# 2

Causal Decision Theory
Frontpage

I’ve finished reading through Functional Decision Theory: A New Theory of Instrumental Rationality, and in my mind, the main defense of causal-decision-theory (CDT) agents in Newcomb’s Problem is not well-addressed. As they stated in the paper, the standard defense of two-boxing is that Newcomb’s Problem explicitly punishes rational decision theories, and rewards others. The paper then refutes this by saying: “In short, Newcomb’s Problem doesn’t punish rational agents; it punishes two-boxers”.

It is true that FDT agents will “win” at Newcomb’s Problem, but what the paper doesn’t address is that it is quite easy to come up with similar situations where FDT agents are punished and CDT agents are not. A simple example of this is something I’ll call the Inverse Newcomb’s Problem since it only requires changing a few words relative to the original.

Inverse Newcomb’s Problem:

An agent finds herself standing in front of a transparent box labeled “A” that contains \$1,000, and an opaque box labeled “B” that contains either \$1,000,000 or \$0. A reliable predictor, who has made similar predictions in the past and been correct 99% of the time, claims to have placed \$1,000,000 in box B iff she predicted that the agent would two-box in the standard Newcomb’s problem. The predictor has already made her prediction and left. Box B is now empty or full. Should the agent take both boxes, or only box B, leaving the transparent box containing \$1,000 behind?

The bolded part is the only difference relative to the original problem. The situation initially plays out the same, but just branches at the end:

1. The prediction is made by a reliable predictor (I’ll use the name Omega) for how the agent would respond in a standard Newcomb’s dilemma (“one-box” or “two-box”)

2. Armed with this prediction, Omega stands in front of box B and decides whether to place the \$1,000,000 inside.

3. The \$1,000,000 goes in the box iff:

a. The prediction was “one-box” (Standard Newcomb’s Problem)

b. The prediction was “two-box” (Inverse Newcomb’s Problem)

Because FDT agents would one-box in a standard Newcomb’s problem, their box B in the inverse problem is empty. In this inverse problem, there is no reason for FDT agents not to two-box, and they end up with \$1,000. In contrast, because CDT agents would two-box in a standard Newcomb’s problem, their box B in the inverse problem has \$1,000,000. They two-box in this case as well and end up with \$1,001,000. In much the same way that Omega in the standard Newcomb’s problem “punishes two-boxers”, in the inverse problem it punishes one-boxers.

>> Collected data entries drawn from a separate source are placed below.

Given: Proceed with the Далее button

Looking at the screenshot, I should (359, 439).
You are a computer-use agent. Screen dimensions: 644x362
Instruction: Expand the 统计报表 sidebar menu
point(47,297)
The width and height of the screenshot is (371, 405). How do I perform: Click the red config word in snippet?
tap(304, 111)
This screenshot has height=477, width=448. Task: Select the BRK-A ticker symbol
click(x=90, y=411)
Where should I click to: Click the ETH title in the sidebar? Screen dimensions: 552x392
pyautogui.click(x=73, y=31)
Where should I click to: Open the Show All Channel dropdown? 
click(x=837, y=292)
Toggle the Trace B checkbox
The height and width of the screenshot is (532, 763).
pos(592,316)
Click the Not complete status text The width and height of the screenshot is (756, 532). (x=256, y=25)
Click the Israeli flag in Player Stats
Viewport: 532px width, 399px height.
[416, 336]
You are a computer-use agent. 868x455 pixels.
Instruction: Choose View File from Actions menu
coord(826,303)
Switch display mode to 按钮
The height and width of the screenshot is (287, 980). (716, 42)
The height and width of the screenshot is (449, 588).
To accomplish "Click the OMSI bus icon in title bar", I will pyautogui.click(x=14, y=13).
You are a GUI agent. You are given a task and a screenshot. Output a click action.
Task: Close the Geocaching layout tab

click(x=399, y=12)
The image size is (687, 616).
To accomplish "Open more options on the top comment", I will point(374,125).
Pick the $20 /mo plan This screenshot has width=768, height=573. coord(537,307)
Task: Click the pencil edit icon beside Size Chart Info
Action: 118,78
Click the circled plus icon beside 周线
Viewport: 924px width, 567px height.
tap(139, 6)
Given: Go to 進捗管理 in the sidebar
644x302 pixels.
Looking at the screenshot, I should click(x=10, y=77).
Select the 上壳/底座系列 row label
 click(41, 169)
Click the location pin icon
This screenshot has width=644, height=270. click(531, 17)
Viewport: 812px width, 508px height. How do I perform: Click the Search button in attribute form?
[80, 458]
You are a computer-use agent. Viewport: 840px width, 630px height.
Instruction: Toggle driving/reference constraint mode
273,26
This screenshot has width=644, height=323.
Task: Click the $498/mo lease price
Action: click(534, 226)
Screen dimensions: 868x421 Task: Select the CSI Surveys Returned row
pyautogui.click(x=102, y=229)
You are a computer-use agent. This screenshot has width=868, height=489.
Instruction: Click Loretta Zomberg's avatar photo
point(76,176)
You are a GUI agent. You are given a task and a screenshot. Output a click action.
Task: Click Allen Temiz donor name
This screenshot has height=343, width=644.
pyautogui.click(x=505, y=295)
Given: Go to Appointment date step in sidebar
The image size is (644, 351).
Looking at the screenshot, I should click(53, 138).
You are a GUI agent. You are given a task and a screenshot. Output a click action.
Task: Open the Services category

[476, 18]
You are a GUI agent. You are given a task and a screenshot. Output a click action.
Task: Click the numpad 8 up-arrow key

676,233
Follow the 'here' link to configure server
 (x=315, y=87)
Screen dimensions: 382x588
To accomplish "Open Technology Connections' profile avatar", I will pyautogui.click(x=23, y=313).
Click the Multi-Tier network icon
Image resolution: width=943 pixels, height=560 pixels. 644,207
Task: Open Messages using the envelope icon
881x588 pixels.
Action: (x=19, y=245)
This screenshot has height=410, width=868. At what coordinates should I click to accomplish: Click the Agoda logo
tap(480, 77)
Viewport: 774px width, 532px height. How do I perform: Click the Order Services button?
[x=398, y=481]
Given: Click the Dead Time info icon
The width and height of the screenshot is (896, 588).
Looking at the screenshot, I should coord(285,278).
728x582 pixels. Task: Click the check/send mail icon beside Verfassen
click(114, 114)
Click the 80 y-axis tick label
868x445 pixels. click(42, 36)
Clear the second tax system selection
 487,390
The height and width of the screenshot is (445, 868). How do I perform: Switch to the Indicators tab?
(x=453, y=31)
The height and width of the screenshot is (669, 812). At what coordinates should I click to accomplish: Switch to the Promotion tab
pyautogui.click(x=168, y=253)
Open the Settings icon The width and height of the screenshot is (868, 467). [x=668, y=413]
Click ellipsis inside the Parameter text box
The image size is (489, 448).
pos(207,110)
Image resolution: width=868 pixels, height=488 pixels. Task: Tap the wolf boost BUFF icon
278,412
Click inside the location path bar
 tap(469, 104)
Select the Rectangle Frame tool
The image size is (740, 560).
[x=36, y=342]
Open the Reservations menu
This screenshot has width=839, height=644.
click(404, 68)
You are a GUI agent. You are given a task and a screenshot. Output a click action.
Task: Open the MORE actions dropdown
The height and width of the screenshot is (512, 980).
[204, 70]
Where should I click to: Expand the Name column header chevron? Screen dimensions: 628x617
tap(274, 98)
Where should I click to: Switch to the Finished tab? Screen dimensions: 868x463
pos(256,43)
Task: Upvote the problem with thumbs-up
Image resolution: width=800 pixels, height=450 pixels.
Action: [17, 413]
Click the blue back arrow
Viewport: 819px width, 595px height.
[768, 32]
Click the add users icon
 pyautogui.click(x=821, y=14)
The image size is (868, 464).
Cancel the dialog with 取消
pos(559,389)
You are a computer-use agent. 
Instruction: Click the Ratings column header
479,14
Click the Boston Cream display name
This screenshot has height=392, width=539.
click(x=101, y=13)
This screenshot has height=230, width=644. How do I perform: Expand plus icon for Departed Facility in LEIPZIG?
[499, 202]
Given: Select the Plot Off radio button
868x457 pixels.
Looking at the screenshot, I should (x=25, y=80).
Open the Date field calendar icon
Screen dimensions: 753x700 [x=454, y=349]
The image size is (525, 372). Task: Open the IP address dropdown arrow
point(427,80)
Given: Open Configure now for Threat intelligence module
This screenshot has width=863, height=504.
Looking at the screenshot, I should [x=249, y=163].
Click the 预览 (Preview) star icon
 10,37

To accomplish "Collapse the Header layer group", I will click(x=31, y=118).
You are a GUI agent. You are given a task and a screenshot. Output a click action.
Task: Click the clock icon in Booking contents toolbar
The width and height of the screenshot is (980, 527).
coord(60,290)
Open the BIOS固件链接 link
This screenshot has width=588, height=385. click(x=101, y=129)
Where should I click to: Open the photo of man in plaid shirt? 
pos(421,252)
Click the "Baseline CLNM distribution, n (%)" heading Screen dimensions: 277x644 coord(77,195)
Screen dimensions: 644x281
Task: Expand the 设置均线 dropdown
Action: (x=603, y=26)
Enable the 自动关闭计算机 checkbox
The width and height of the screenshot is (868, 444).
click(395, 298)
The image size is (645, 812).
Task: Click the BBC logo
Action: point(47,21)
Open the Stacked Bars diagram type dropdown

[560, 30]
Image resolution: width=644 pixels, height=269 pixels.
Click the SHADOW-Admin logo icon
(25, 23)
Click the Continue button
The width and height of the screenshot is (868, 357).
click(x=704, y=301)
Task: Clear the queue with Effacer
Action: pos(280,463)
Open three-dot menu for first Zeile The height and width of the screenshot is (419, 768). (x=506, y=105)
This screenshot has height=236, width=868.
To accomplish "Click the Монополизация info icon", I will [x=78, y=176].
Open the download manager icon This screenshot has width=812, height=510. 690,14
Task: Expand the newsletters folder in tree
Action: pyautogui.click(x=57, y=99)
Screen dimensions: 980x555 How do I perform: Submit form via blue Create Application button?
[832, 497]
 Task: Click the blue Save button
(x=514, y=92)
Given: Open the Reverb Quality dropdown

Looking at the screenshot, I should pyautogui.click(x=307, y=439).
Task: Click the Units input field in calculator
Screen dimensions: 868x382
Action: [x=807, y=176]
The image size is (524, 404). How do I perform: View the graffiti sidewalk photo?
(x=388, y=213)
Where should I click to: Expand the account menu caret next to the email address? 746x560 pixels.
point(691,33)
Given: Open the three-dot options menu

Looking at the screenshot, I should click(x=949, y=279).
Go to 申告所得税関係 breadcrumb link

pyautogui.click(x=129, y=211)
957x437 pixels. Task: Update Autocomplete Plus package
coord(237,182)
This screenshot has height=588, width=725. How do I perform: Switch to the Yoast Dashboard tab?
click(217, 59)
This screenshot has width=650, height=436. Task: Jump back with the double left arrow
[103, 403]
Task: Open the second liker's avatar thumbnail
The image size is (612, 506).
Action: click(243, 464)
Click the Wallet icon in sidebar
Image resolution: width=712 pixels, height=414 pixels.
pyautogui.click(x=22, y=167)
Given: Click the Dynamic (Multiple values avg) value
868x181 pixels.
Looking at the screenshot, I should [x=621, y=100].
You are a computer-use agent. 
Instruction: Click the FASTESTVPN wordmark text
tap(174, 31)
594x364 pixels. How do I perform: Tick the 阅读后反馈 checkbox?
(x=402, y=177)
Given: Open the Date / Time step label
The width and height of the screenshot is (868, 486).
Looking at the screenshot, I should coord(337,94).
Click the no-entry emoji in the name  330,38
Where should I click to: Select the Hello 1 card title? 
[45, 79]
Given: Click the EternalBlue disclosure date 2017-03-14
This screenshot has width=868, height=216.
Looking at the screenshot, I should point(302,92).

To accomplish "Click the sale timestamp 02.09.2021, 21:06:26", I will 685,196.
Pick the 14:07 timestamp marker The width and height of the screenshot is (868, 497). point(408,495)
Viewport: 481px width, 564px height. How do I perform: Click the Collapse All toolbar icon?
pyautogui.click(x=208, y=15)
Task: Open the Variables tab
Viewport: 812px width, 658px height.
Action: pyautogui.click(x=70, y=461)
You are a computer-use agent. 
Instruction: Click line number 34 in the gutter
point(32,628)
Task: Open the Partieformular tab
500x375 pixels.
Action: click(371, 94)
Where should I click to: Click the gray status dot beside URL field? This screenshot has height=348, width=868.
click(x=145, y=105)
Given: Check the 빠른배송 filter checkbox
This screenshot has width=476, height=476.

One may try to argue that the Standard Newcomb’s problem is much more plausible than the inverse, but this does not hold weight. The standard problem has a certain level of elegance and interest to it due to the dilemma it creates, and the fact that Omega has reproduced the scenario from its prediction, but this does not mean that it’s more likely. Whether Omega rewards standard one-boxers (3a) or two-boxers (3b) is completely tied to the motivations of this hypothetical predictor, and there’s no way to justify that one is more likely than the other.

By the very nature of this situation, it is impossible for a single agent to get the \$1,000,000 in both the Standard and Inverse Newcomb’s Problems; they are mutually exclusive. Both FDT and CDT agents are punished in one scenario and rewarded in the other, so to measure their relative performance in a fair manner, we can imagine that each agent gets presented with both the Standard and Inverse problems, and the total money earned is calculated:

The CDT agent will two-box in each case and earn \$1,002,000 (\$1,000 in the Standard problem and \$1,001,000 in the Inverse problem).
The FDT agent will one-box in the Standard problem (\$1,000,000) and two-box in the Inverse problem (\$1,000), earning \$1,001,000.

It is clear that when the agents are presented with the same sequence of two scenarios, one that rewards Standard one-boxers and the other that rewards Standard two-boxers, the CDT agent outperforms the FDT agent. By choosing to one-box in the Standard problem, the FDT agent leaves \$1,000 on the table, while the CDT agent claims all the money that was available to them.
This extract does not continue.